• _WORK TASK_:
What is needed is an exact copy of all the records below.

• _INPUT MATERIAL_:
********
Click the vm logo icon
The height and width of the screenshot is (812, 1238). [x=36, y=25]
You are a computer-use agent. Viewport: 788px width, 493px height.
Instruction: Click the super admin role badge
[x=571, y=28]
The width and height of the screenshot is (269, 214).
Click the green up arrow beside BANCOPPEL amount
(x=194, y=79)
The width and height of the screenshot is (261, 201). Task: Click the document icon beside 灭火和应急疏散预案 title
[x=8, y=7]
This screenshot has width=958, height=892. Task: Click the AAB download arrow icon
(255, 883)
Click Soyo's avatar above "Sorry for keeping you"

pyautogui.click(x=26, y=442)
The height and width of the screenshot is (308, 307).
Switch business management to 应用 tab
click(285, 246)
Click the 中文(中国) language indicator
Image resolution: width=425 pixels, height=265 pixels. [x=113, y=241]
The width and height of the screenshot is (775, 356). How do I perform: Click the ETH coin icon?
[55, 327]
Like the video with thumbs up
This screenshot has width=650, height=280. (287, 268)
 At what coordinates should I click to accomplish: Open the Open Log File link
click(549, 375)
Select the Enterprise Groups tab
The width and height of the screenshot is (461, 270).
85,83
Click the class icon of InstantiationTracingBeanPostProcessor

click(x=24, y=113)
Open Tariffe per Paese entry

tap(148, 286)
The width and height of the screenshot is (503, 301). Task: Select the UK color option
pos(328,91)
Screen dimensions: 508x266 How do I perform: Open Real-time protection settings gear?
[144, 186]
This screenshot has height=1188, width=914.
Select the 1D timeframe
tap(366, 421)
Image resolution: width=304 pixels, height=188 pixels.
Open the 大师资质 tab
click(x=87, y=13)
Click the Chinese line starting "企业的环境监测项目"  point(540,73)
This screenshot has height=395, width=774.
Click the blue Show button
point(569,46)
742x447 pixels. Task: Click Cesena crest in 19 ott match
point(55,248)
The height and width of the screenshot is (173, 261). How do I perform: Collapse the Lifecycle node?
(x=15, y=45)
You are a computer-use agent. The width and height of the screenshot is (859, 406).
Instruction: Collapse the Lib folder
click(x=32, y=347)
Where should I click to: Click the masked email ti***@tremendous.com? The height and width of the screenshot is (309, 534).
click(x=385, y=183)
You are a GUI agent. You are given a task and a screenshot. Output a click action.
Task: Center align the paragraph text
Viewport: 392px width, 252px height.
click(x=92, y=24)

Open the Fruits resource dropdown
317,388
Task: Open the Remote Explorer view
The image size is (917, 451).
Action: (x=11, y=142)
********
• _OUTPUT FOR THIS TASK_:
Click the vm logo icon
The height and width of the screenshot is (812, 1238). [x=36, y=25]
You are a computer-use agent. Viewport: 788px width, 493px height.
Instruction: Click the super admin role badge
[x=571, y=28]
The width and height of the screenshot is (269, 214).
Click the green up arrow beside BANCOPPEL amount
(x=194, y=79)
The width and height of the screenshot is (261, 201). Task: Click the document icon beside 灭火和应急疏散预案 title
[x=8, y=7]
This screenshot has width=958, height=892. Task: Click the AAB download arrow icon
(255, 883)
Click Soyo's avatar above "Sorry for keeping you"

pyautogui.click(x=26, y=442)
The height and width of the screenshot is (308, 307).
Switch business management to 应用 tab
click(285, 246)
Click the 中文(中国) language indicator
Image resolution: width=425 pixels, height=265 pixels. [x=113, y=241]
The width and height of the screenshot is (775, 356). How do I perform: Click the ETH coin icon?
[55, 327]
Like the video with thumbs up
This screenshot has width=650, height=280. (287, 268)
 At what coordinates should I click to accomplish: Open the Open Log File link
click(549, 375)
Select the Enterprise Groups tab
The width and height of the screenshot is (461, 270).
85,83
Click the class icon of InstantiationTracingBeanPostProcessor

click(x=24, y=113)
Open Tariffe per Paese entry

tap(148, 286)
The width and height of the screenshot is (503, 301). Task: Select the UK color option
pos(328,91)
Screen dimensions: 508x266 How do I perform: Open Real-time protection settings gear?
[144, 186]
This screenshot has height=1188, width=914.
Select the 1D timeframe
tap(366, 421)
Image resolution: width=304 pixels, height=188 pixels.
Open the 大师资质 tab
click(x=87, y=13)
Click the Chinese line starting "企业的环境监测项目"  point(540,73)
This screenshot has height=395, width=774.
Click the blue Show button
point(569,46)
742x447 pixels. Task: Click Cesena crest in 19 ott match
point(55,248)
The height and width of the screenshot is (173, 261). How do I perform: Collapse the Lifecycle node?
(x=15, y=45)
You are a computer-use agent. The width and height of the screenshot is (859, 406).
Instruction: Collapse the Lib folder
click(x=32, y=347)
Where should I click to: Click the masked email ti***@tremendous.com? The height and width of the screenshot is (309, 534).
click(x=385, y=183)
You are a GUI agent. You are given a task and a screenshot. Output a click action.
Task: Center align the paragraph text
Viewport: 392px width, 252px height.
click(x=92, y=24)

Open the Fruits resource dropdown
317,388
Task: Open the Remote Explorer view
The image size is (917, 451).
Action: (x=11, y=142)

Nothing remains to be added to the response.